## GIVEN INFORMATION
========================================

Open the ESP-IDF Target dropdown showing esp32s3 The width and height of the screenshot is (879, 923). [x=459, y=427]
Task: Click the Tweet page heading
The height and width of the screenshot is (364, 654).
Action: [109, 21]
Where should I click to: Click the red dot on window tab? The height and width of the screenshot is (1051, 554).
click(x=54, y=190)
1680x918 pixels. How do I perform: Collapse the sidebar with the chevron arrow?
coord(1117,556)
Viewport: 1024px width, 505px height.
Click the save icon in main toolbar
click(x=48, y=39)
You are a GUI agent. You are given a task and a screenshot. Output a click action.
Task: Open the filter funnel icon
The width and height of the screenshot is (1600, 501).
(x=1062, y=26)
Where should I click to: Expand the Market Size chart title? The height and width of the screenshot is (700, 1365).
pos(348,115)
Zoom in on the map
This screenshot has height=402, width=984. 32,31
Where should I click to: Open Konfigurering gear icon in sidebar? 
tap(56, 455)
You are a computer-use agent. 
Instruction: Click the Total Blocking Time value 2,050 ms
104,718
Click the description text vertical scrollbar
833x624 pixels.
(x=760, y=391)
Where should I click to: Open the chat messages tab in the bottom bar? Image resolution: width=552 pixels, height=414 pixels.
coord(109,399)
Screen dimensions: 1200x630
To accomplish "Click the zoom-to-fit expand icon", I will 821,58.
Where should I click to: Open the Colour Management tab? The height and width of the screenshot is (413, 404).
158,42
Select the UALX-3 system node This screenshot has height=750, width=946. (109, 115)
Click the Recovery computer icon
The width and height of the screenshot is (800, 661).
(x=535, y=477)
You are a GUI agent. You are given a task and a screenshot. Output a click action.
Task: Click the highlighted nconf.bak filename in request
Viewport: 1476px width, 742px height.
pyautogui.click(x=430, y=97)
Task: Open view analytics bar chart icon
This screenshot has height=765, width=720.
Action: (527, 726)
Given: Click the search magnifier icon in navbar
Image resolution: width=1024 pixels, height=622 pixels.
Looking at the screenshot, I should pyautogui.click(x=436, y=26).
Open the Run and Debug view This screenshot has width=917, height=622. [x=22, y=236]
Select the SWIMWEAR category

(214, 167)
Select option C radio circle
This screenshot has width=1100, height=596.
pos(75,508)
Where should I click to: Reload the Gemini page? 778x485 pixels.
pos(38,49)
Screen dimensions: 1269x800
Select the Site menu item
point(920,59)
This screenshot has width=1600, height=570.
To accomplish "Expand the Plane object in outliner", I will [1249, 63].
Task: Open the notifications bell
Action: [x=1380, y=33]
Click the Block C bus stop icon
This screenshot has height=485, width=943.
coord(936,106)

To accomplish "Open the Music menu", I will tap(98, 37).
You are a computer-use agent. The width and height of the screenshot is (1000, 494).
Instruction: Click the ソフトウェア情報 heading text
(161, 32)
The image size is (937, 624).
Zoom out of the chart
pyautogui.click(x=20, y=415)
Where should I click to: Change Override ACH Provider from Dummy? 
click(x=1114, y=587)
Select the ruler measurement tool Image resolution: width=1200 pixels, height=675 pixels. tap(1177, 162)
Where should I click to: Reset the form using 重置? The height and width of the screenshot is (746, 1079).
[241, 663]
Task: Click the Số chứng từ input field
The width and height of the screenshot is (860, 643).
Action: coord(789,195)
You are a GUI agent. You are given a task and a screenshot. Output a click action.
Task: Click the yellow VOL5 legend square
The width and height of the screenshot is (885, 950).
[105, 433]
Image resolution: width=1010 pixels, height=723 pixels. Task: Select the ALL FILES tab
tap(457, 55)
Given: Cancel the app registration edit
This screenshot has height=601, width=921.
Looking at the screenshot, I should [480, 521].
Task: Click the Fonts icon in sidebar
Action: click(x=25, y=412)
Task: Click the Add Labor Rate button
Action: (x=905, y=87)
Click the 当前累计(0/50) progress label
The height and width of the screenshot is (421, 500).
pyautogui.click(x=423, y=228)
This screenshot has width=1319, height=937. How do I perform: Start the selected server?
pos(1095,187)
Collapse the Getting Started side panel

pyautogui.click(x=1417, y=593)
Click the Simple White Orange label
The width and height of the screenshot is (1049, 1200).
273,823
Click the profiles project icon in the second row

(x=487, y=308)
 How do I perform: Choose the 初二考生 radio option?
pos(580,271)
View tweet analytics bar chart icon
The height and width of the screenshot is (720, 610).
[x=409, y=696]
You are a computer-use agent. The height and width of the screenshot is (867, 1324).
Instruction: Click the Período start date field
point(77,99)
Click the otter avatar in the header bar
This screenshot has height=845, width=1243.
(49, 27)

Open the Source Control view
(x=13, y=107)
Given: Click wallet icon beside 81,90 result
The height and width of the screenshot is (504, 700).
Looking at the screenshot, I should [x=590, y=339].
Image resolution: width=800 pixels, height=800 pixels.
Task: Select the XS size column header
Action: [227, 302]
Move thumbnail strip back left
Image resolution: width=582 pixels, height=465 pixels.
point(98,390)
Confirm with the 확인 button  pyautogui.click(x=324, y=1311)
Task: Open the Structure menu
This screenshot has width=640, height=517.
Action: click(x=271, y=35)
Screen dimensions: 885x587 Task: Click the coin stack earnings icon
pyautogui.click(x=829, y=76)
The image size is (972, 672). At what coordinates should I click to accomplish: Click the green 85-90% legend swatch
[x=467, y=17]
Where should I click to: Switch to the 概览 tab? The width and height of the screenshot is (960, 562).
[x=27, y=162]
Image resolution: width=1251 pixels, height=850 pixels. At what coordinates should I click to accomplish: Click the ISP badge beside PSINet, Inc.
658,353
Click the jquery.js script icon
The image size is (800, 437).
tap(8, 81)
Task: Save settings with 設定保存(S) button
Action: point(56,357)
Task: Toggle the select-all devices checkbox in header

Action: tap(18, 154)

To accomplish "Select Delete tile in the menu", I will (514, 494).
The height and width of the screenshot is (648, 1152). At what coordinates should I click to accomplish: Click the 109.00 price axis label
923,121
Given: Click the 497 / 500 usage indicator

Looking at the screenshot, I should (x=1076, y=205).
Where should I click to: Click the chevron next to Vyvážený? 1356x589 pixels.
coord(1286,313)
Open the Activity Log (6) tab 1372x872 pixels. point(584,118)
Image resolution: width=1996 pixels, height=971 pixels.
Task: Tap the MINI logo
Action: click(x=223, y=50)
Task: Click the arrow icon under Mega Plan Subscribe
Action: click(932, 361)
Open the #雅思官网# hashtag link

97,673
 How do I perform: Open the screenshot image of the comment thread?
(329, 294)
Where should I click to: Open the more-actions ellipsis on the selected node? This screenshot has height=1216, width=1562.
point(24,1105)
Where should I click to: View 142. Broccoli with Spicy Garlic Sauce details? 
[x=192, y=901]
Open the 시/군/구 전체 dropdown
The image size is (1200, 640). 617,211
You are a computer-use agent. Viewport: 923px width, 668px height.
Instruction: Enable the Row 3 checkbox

========================================

## ACTIVITY
When you reach the line containing "Select the UALX-3" in the data above, start copying exactly, and stop after the line containing "You are a computer-use agent. The width".

## SOLVED EXERCISE
Select the UALX-3 system node This screenshot has height=750, width=946. (109, 115)
Click the Recovery computer icon
The width and height of the screenshot is (800, 661).
(x=535, y=477)
You are a GUI agent. You are given a task and a screenshot. Output a click action.
Task: Click the highlighted nconf.bak filename in request
Viewport: 1476px width, 742px height.
pyautogui.click(x=430, y=97)
Task: Open view analytics bar chart icon
This screenshot has height=765, width=720.
Action: (527, 726)
Given: Click the search magnifier icon in navbar
Image resolution: width=1024 pixels, height=622 pixels.
Looking at the screenshot, I should pyautogui.click(x=436, y=26).
Open the Run and Debug view This screenshot has width=917, height=622. [x=22, y=236]
Select the SWIMWEAR category

(214, 167)
Select option C radio circle
This screenshot has width=1100, height=596.
pos(75,508)
Where should I click to: Reload the Gemini page? 778x485 pixels.
pos(38,49)
Screen dimensions: 1269x800
Select the Site menu item
point(920,59)
This screenshot has width=1600, height=570.
To accomplish "Expand the Plane object in outliner", I will [1249, 63].
Task: Open the notifications bell
Action: [x=1380, y=33]
Click the Block C bus stop icon
This screenshot has height=485, width=943.
coord(936,106)

To accomplish "Open the Music menu", I will tap(98, 37).
You are a computer-use agent. The width and height of the screenshot is (1000, 494).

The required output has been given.